A sub-plot of my story, is that the protagonist is struggling with addiction to alcohol due to past events (which happen in the book). I'm worried that all the scenes will come off the same because he is always drunk. How do I show that he is drunk every day (or almost every day) and spiralling down into a full blown addiction, while also not being repetitive in every scene? (Keep in mind he is still functioning, just drunk while doing it).

3 Answers 3


Without knowing more about your character I cannot be specific but the revelation is probably dripped . . . similar to the style of a good "whodunnit", a nuanced 'show' of clues.

  • Why is he always sucking on a breath mint?

  • Have him make simple errors (forgetfulness).

"I'll see you tomorrow," he said, pulling on his coat.

"Tomorrow's Saturday," replied Jane. "The office is closed on Saturday."

Or . . .

"Can you cancel my meeting with Tom?"

"You asked me that this morning. I did straight away. You were standing here when I made the call."

  • Have him refuse to attend social events where he knows there's alcohol.
  • Have somebody ask him why he no longer drives his car.
  • Show phone calls waking him up during relatively sociable hours, and when the caller says, "Did I wake you?" - Have him lie. He will miss lot of calls when passed-out or in no fit state. He will provide a string of lies; _the phone was on silent, the battery was dead, the phone was in the other room, I left my phone at X.

Together with loss-of-appetite and a general lack of enthusiasm, these are a few pointers. Feel free to use them, or not.
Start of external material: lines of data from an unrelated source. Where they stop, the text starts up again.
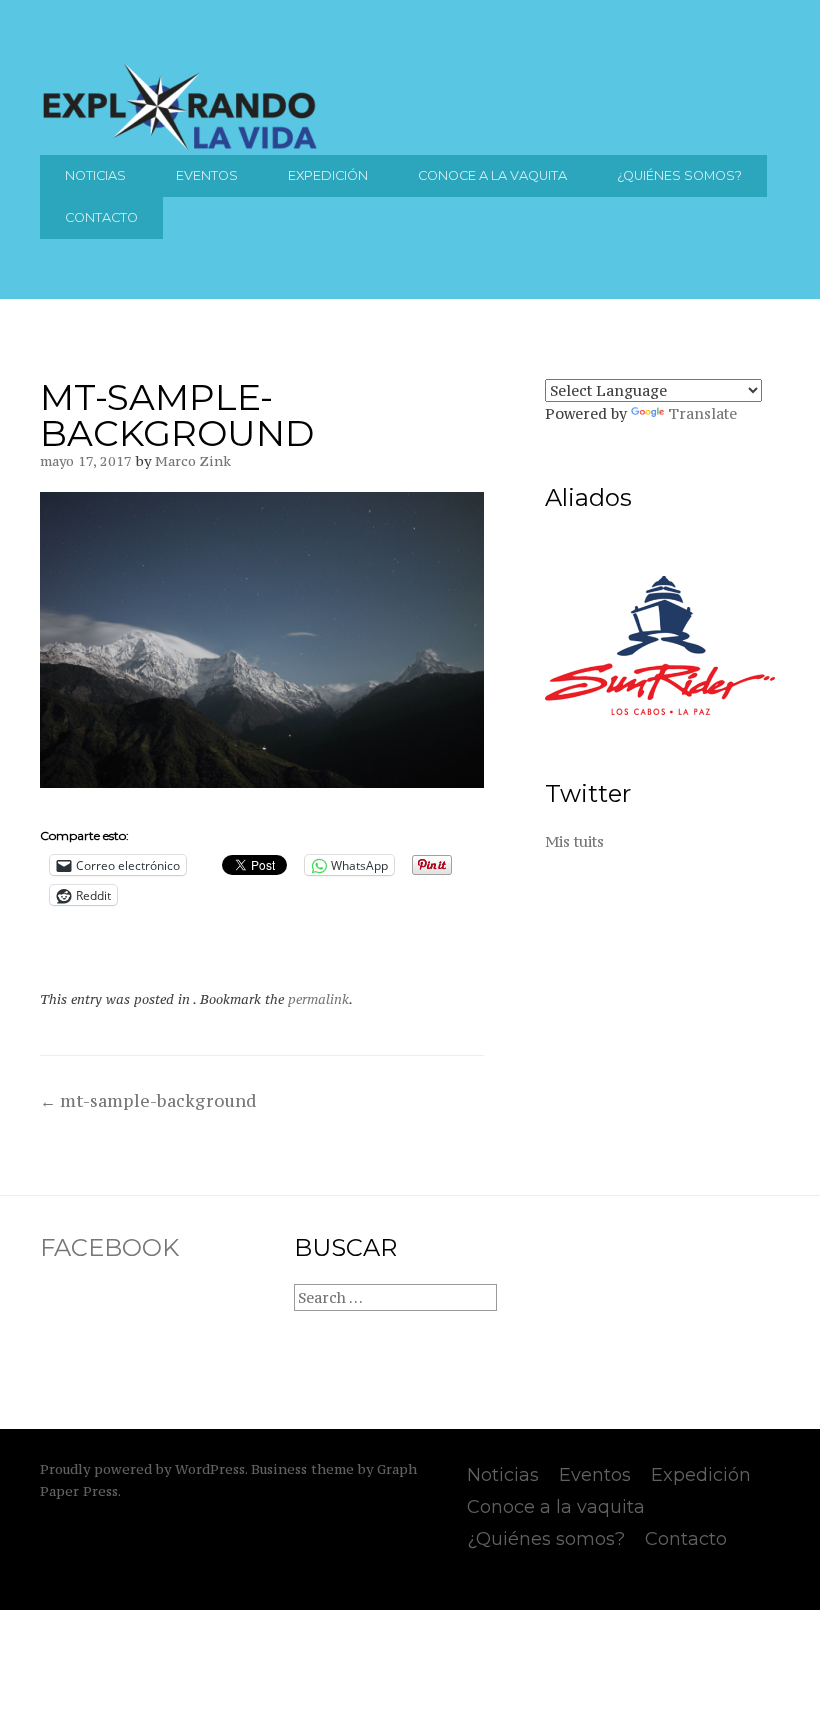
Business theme (302, 1469)
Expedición (328, 175)
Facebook (109, 1247)
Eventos (207, 175)
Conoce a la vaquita (492, 175)
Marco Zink (193, 461)
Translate (702, 413)
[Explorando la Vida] (180, 147)
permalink (318, 999)
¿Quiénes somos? (679, 175)
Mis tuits (574, 841)
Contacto (101, 217)
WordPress (210, 1469)
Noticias (95, 175)
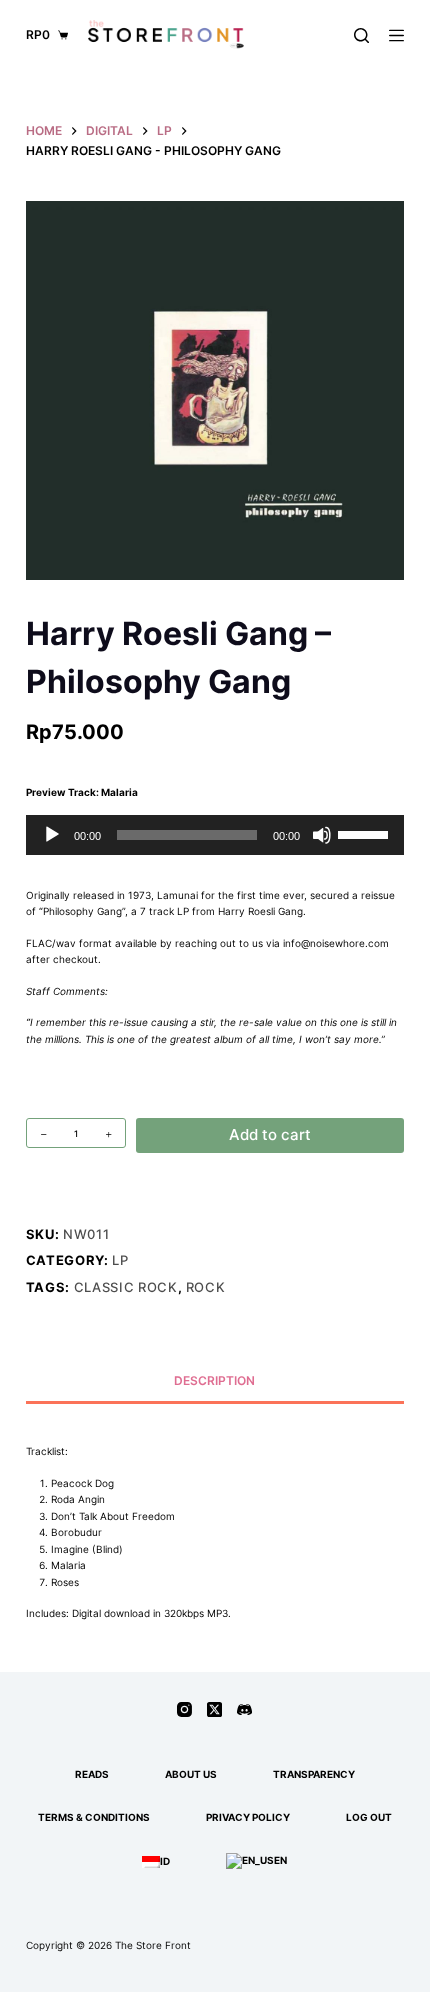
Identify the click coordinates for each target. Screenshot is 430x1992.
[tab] (215, 1380)
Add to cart (270, 1134)
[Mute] (322, 835)
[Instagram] (184, 1709)
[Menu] (396, 35)
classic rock (126, 1287)
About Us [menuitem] (191, 1774)
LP (120, 1260)
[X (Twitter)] (214, 1709)
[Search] (361, 35)
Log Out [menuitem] (369, 1817)
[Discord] (244, 1709)
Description (214, 1380)
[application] (215, 835)
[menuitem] (156, 1861)
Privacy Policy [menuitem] (248, 1817)
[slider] (366, 833)
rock (206, 1287)
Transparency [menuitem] (314, 1774)
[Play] (52, 835)
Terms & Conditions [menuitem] (94, 1817)
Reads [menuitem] (92, 1774)
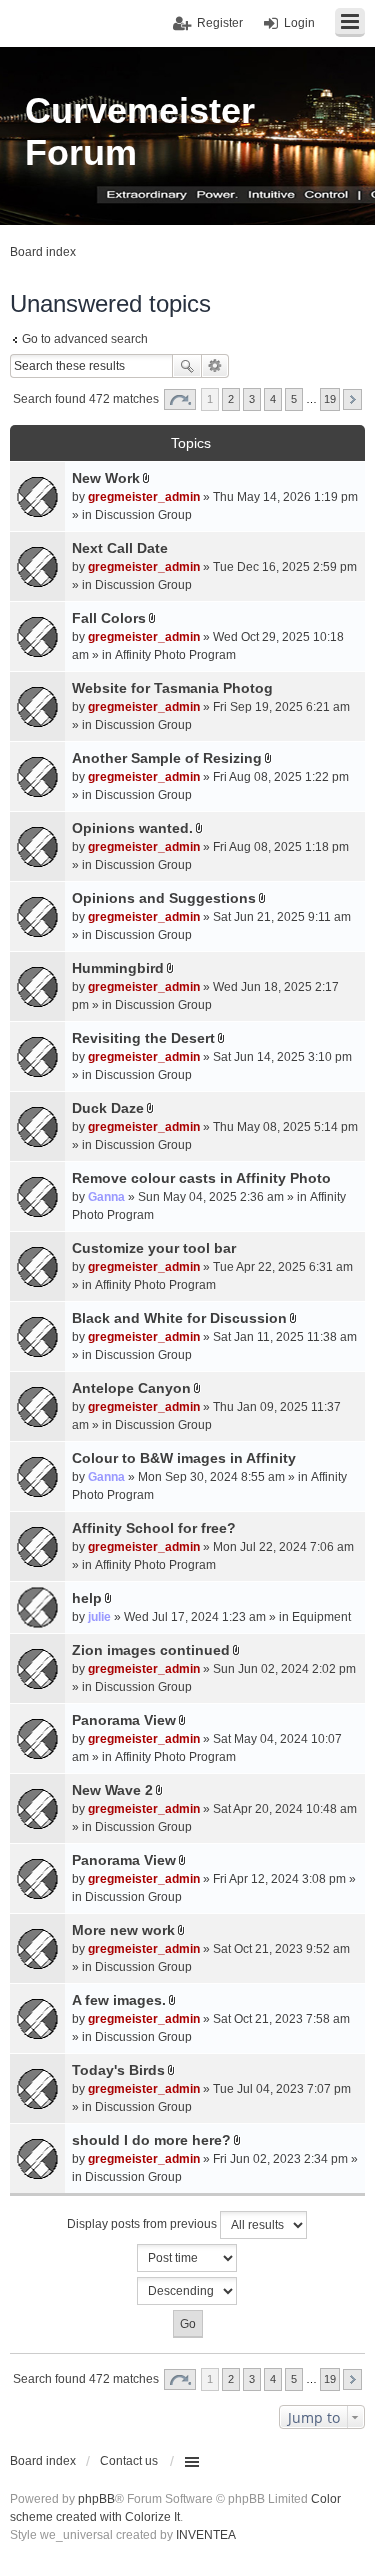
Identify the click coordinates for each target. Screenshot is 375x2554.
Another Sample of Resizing (167, 758)
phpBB (96, 2499)
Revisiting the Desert (143, 1038)
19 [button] (330, 399)
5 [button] (294, 399)
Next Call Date (120, 548)
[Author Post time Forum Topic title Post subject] (187, 2258)
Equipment (321, 1617)
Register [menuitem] (220, 23)
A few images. (119, 2000)
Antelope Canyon (131, 1388)
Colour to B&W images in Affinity (184, 1458)
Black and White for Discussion (179, 1318)
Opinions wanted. (132, 828)
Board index (43, 2461)
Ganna (106, 1197)
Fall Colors (109, 618)
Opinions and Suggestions (164, 898)
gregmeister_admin (144, 497)
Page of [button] (180, 399)
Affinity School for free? (154, 1528)
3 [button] (252, 399)
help (87, 1598)
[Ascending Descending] (187, 2291)
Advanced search (215, 366)
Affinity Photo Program (175, 655)
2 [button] (231, 399)
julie (99, 1617)
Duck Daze (108, 1108)
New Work (106, 478)
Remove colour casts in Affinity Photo (201, 1178)
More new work (123, 1930)
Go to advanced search (85, 339)
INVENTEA (206, 2535)
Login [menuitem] (299, 23)
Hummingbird (118, 968)
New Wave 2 (112, 1790)
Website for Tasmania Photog (172, 688)
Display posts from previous (143, 2224)
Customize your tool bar (154, 1248)
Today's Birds (118, 2070)
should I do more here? (151, 2140)
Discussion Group (143, 515)
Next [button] (352, 399)
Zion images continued (151, 1650)
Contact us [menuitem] (129, 2461)
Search (187, 366)
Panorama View (124, 1720)
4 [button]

This Character won't Appear Drunk

If a character is self medicating with alcohol, they probably aren't getting wild-college-party-blackout-drunk every night. They are drinking enough to calm themselves - to "take the edge off."

If this character is a ways down the path to alcoholism, he will need to drink a LOT to appear intoxicated. And alcoholics often know that appearing drunk all the time is a warning sign to others - he will attempt to look normal, even while slowly killing himself with drink.
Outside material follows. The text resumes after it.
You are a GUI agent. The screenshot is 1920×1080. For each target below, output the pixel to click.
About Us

I'd look up the symptoms of alcoholism, and show them about this character. A couple off the cuff examples:

  • He hides his drinking - taking a pull from a flask when no one is looking, or hiding booze in his room
  • He drinks alone - there's no social function to his intake
  • High tolerance - when he drinks in a social setting, other characters note that he has had a lot, and he demonstrates that it has barely affected him
  • Needs a drink to get to sleep
  • Needs a drink to feel normal

So the technique here is to show him going about his life, and having these things gently intrude on the story. Maybe he has to stop at a liquor store on the way home because he's out of booze. When it's closed, he's distressed. He needs his nightcap to get to sleep.

Slowly let these events become more and more intrusive, and eventually it is obvious - both to the other characters and to your reader - that this guy is an alcoholic.


I'll Get The Bus Today

There may well be other changes in behaviour as well...
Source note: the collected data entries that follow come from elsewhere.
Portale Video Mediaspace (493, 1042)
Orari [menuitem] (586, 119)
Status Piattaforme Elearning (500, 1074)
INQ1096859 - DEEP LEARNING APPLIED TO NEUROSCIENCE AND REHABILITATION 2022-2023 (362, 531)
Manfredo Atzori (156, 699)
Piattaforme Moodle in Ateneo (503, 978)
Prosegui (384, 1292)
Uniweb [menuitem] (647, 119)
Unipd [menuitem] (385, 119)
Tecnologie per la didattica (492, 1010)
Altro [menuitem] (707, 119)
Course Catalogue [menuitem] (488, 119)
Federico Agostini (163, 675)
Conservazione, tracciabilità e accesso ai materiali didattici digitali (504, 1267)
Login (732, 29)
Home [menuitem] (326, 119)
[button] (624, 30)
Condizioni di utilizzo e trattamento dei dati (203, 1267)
So, if your character is drinking a lot at night, they might well decide to catch the bus the next day because they know they are still intoxicated, and therefore can't drive.

Calling in sick, or working from home.

Self conscious about body odor because alcohol does make you smell more - so sneaking off to the bathroom to pop more deodorant on.

Someone mentioned eating less, but I don't know, I've seen examples were early stage drinking problems, there is more eating and weight gain.

Occasionally, having a pick me up in the morning.

Perhaps also, a moment where the drinker decides 'that's it, I'm stopping' but within a week is drinking again.